Falling for Persimmons and a Teacake Recipe


I discovered persimmons when I lived in Europe, where they are commonly known as sharon fruit. They were a mystery to me at first, these orange tomato-like creatures – how to eat them? Skin or no skin? I quickly learned to enjoy persimmons in their entirety, with their taught crisp skin giving way to dribbling soft, honey-sweet flesh. Now I live in California, where persimmon trees grow in our garden, their globe-shaped fruit dangling from the branches, stubbornly holding on long after the leaves have fallen, resembling neglected Christmas ornaments.
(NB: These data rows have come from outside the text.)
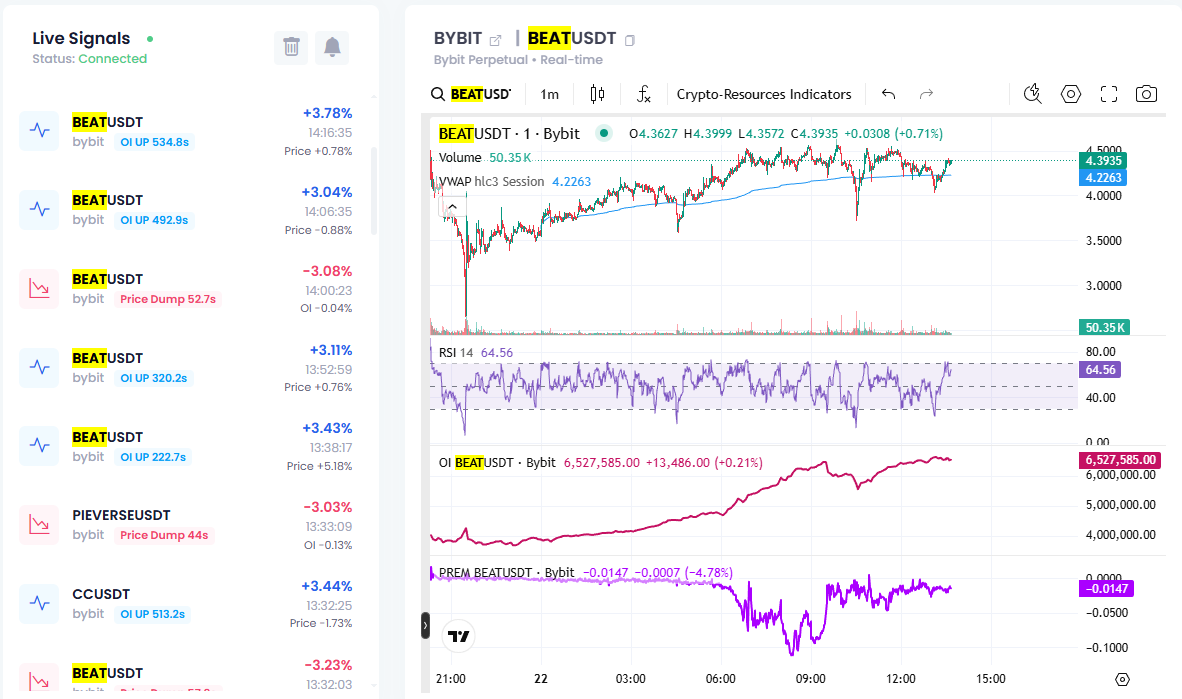Open chart settings hexagon icon in toolbar
The height and width of the screenshot is (699, 1182).
pos(1071,94)
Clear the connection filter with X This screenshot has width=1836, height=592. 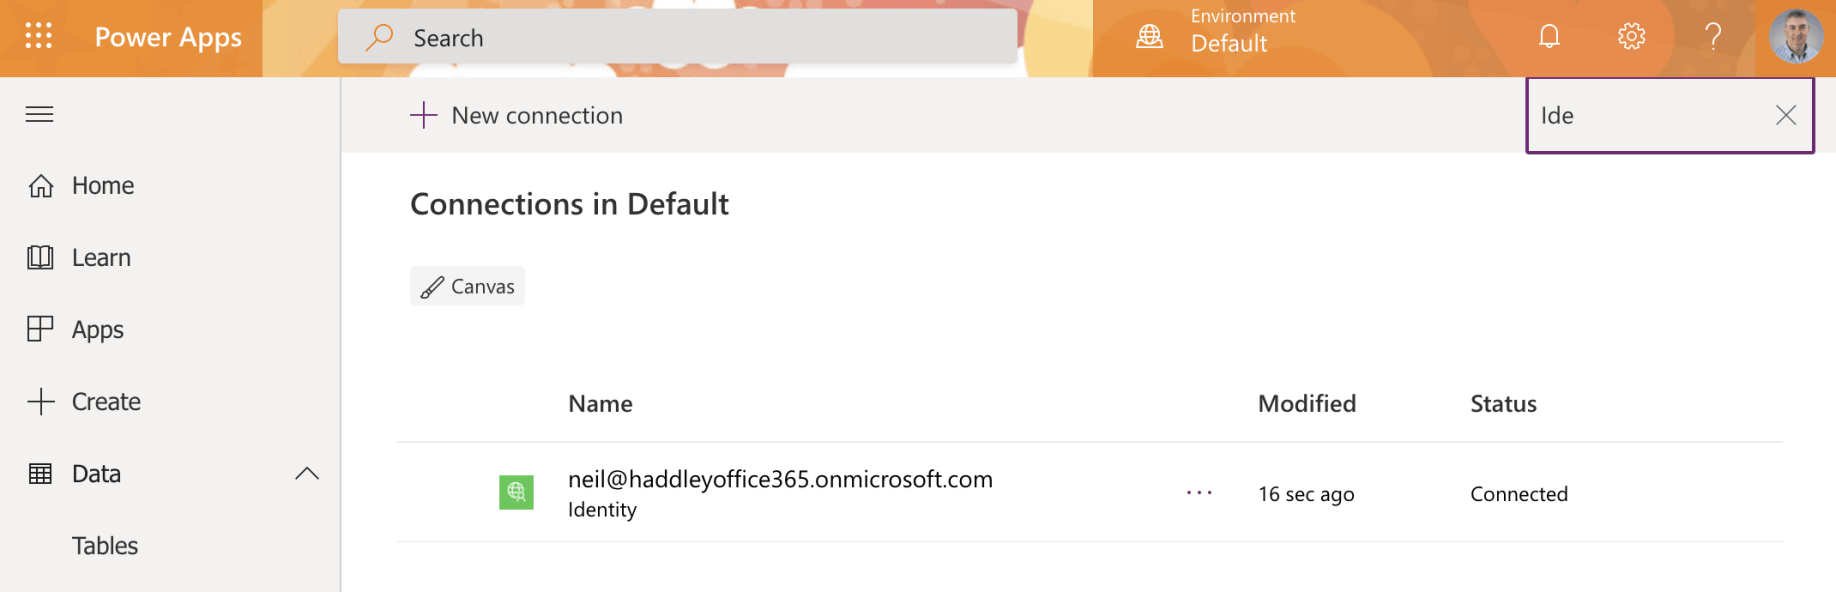point(1786,115)
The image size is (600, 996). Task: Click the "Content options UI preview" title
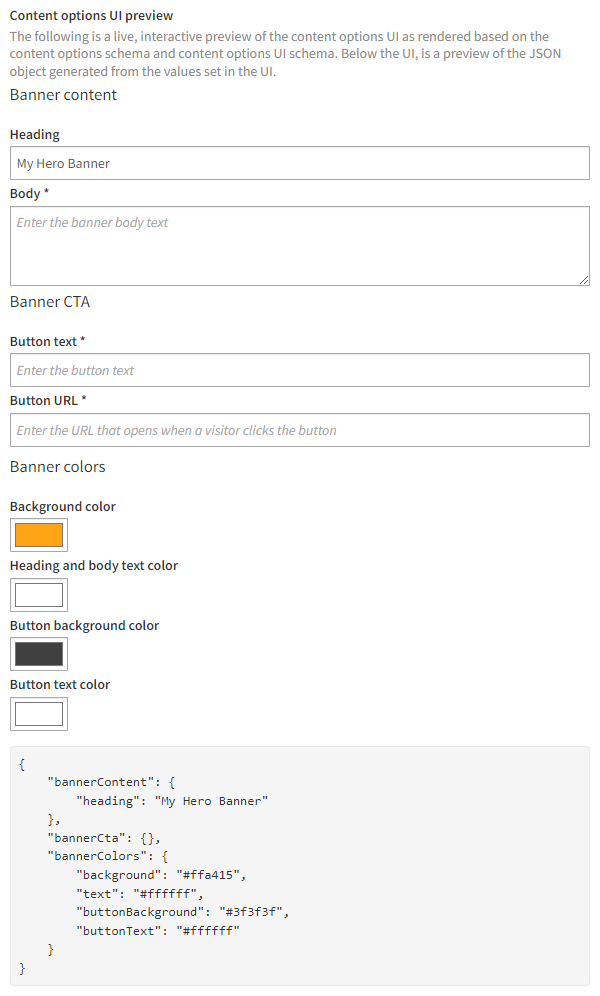click(x=90, y=16)
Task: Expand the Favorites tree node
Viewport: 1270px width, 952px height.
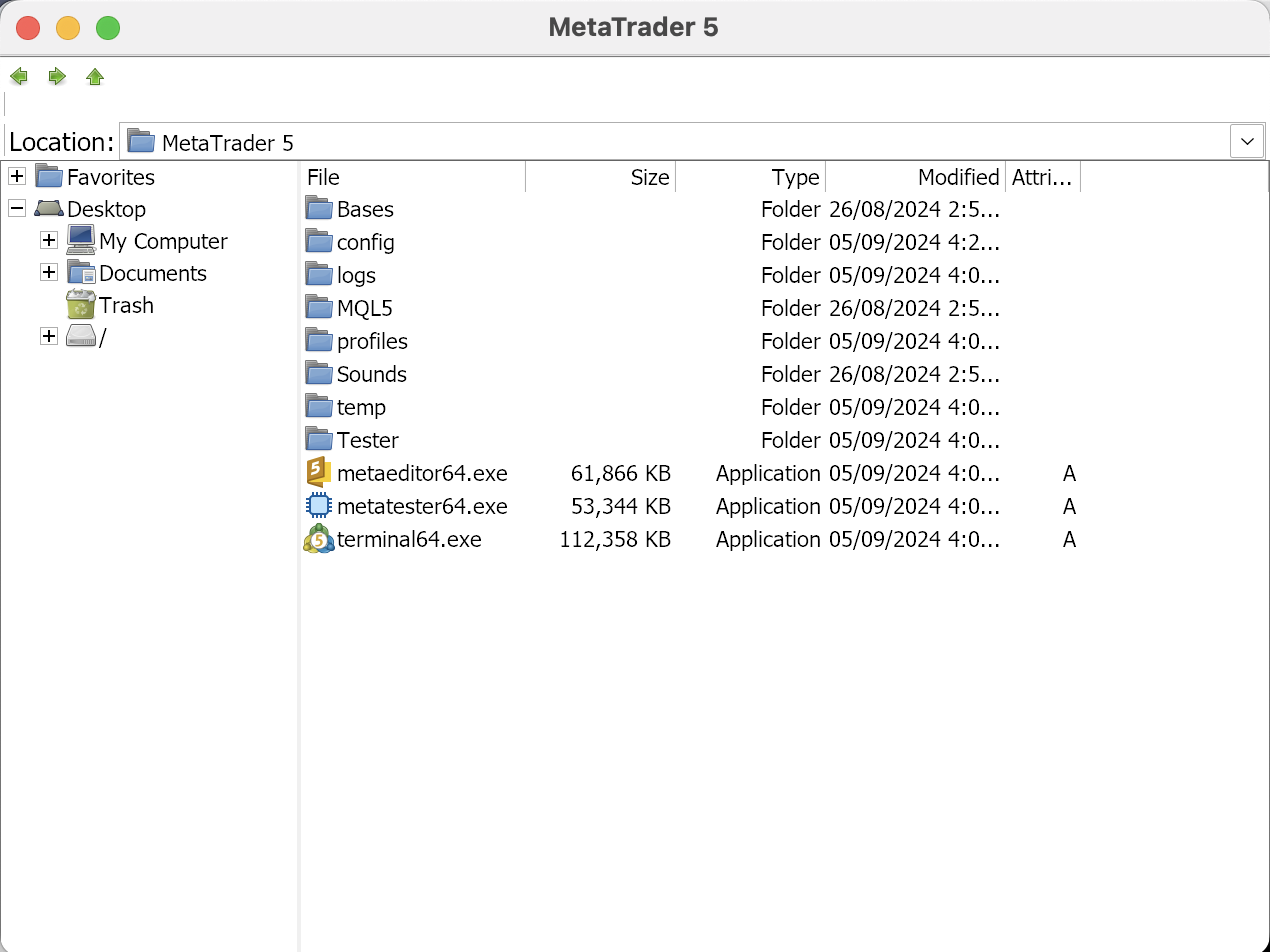Action: [x=17, y=177]
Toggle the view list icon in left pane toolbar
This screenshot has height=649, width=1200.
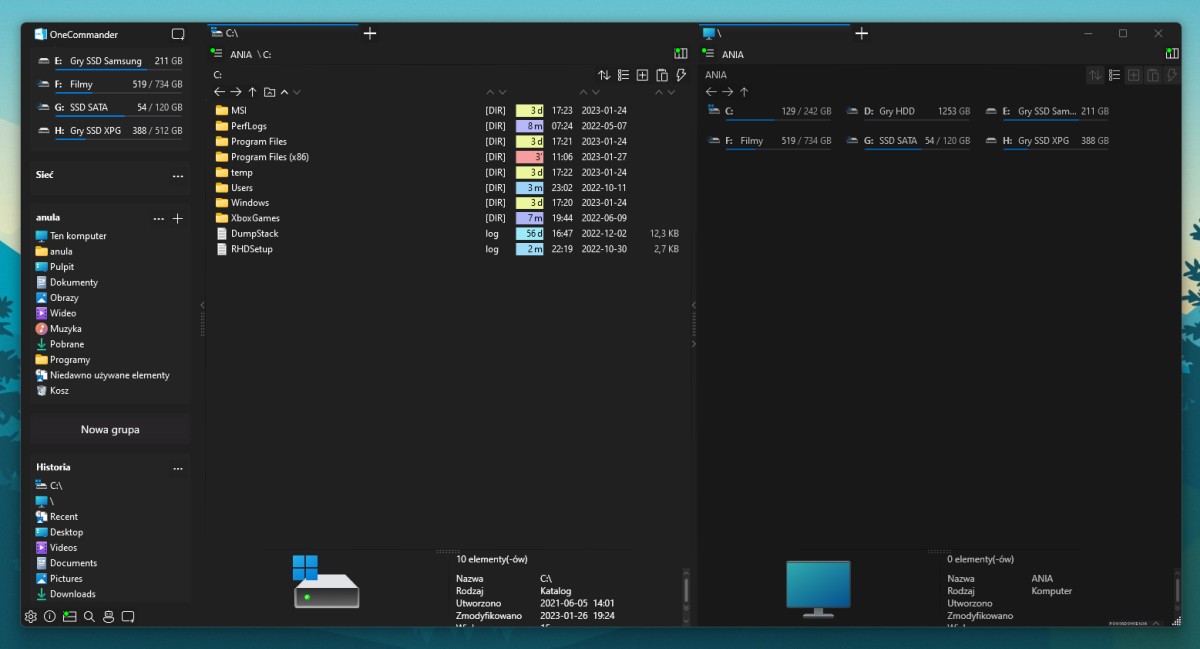tap(623, 75)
At this time of the year, while the leaves are still intact, the persimmon trees are at their prettiest. The fruit is continuing to ripen, and their pumpkin orange skin is striated in golds and pale greens, while the robust leaves are streaked in crimson.


There are two types of persimmons: the round squat fuyu and the more upright heart-shaped hachiya. The hachiya must be eaten at its ripest, which means incredibly squishy, to avoid its astringent unripened flesh. It’s best to enjoy an hachiya as a big juicy slurp with a napkin in hand, or blending its pulp into baked goods. Unlike the hachiya, the fuyu is not astringent, so it may be eaten firm or soft. I enjoy the firmness of fuyus when their consistency is similar to a crisp pear. In this stage they hold their shape well and have a gentle sweetness, which makes them a great addition to salads and salsas. The firm fuyu fruit can also be grated and mixed into baked goods – such as in this teacake.

Persimmon cake

Persimmon Olive Oil Teacake

The sweet and mild persimmon adds a gentle honey perfume to this cake.
Makes 1 loaf

1 cup all purpose flour
1/2 cup almond flour
1 teaspoon ground cinnamon
1/2 teaspoon baking powder
1/2 teaspoon baking soda
1/2 teaspoon salt
1/4 teaspoon ground nutmeg
2 large eggs
1/2 cup granulated sugar
1/2 cup light brown sugar
1/2 cup olive oil
1 teaspoon vanilla extract
1 cup coarsely grated fuyu persimmon, packed, about 2 persimmons
1/2 cup chopped walnuts

Heat the oven to 350°F. Butter or oil a loaf pan.
Whisk the flours, cinnamon, baking powder, baking soda, salt, and nutmeg in a medium bowl.
In large bowl, whisk the eggs and sugars until light and fluffy, then whisk in the oil and vanilla. Add the flour ingredients and stir to just combine. Stir in the persimmon and walnuts.
Pour into the baking pan and bake until a toothpick inserted into the center comes clean, about one hour, depending on the shape of the pan. Cool on a rack for 10 minutes, then remove from the pan and cool completely. Serve warm or at room temperature.

persimmon cake

17 thoughts on “Falling for Persimmons and a Teacake Recipe

  1. I still miss the bag of persimmons I used to get from a friend in LA – I made a dense cake, similar to yours, that we called a “pudding”. Now I know what “sharon Fruit” are –

  2. Many of my friends here in California that have persimmon trees share their fruit with me. They look wonderful in a bowl and I eat as many as I can and use them in recipes. Your photos are gorgeous.

  3. Persimmons are often passed by for the other stars of autumn– apples and pears. But a ripe persimmon is so sweet and juicy! A gorgeous and tempting recipe that just screams fall!

  4. Beautiful photos as always. I’ve never been a huge fan of persimmons, but I recently heard you can stick them in the freezer for about an hour, cut the top off, and just eat them as a sorbet-type dessert- I may try them this way.

  5. I have been searching for a recipe like this, as I too live here in Marin, and have just harvested my first persimmons from our tree we planted last year. I kind of figured I could use it like an apple, and have made a rustic persimmon tart. This sounds great too, will have to give it a try!

  6. Love your pictures of the fruit & the cake sounds amazing! Last week I had the opportunity to visit a local persimmon farm here on Maui, and was able to purchase a nice box of them. I’ve been putting them in salads & eating out of hand, but I am going to try your cake. One question though. Your photo looks like an 8×8, but the recipe says loaf pan. I can go with either, but if I use a loaf pan, is the recipe for a 9×5? Thanks for sharing!!

    1. I used an unusual ceramic dish which is smaller than an 8×8 but has the equivalent volume as a 9×4 loaf pan. As pan sizes can vary, I would recommend you start checking the cake after it’s been baking 50 minutes for doneness.